Per dare un esempio dei volumi degli scambi: Ankara ammette che i sequestri di petrolio illegale sono aumentati del 300% dal 2011, da quando ISIS ha preso piede nella guerra civile in Siria, e si tratta solo della punta dell’iceberg perché le stesse autorità turche riconoscono che il confine resta estremamente poroso.

I barili di petrolio meno pregiato vengono venduti a 26-35 dollari a uomini d’affari e trader, a volte locali e a volte basati in Libano e Iraq ma non solo, che poi spesso li importano in Kurdistan come in Iran, in Giordania o in Turchia dove vengono venduti a un prezzo molto più basso rispetto alle quotazioni di mercato. A volte vengono anche rivenduti al regime siriano di Bashar al-Assad.

Le mani dell’Isis sul grano

Ma c’è qualcosa di ancora più preoccupante. L’Isis ora controlla anche i territori fertili delle province in Iraq occidentale, come Anbar e Ninive, gestendo in pratica il 40% del raccolto di grano iracheno, e può costringere gli agricoltori a trattare solo con loro, persino pretendendo di non pagare.
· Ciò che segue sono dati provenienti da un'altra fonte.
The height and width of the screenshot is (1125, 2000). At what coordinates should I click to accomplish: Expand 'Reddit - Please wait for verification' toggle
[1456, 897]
Baghdad ora rischia una crisi alimentare a medio termine, dal momento che il 20% dei suoi negozi sono nei territori controllati da Isis e migliaia di contadini sono fuggiti.
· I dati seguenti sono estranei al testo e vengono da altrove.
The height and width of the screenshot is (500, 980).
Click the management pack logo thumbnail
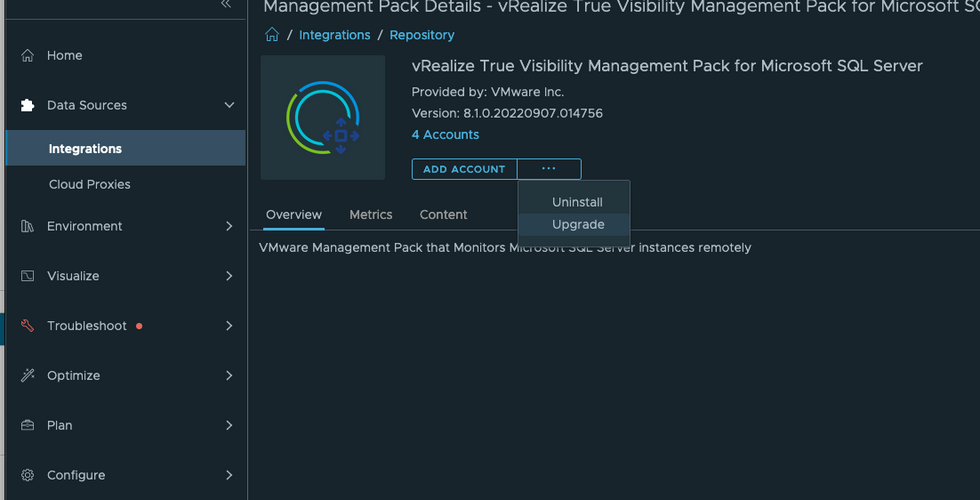323,118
Il gruppo terrorista, insomma, è indipendente e ricco, ma opera al di fuori del sistema fiscale normale, il che significa che le sanzioni finanziarie convenzionali non possono toccarlo. Isis ha strategicamente istituito le proprie reti commerciali illecite in una zona controllata con un totalitarismo implacabile, combinando efficacemente terrore politico e fanatismo religioso, sicuro della forza finanziaria alla quale può appoggiarsi per piegare le popolazioni locali alla sua volontà.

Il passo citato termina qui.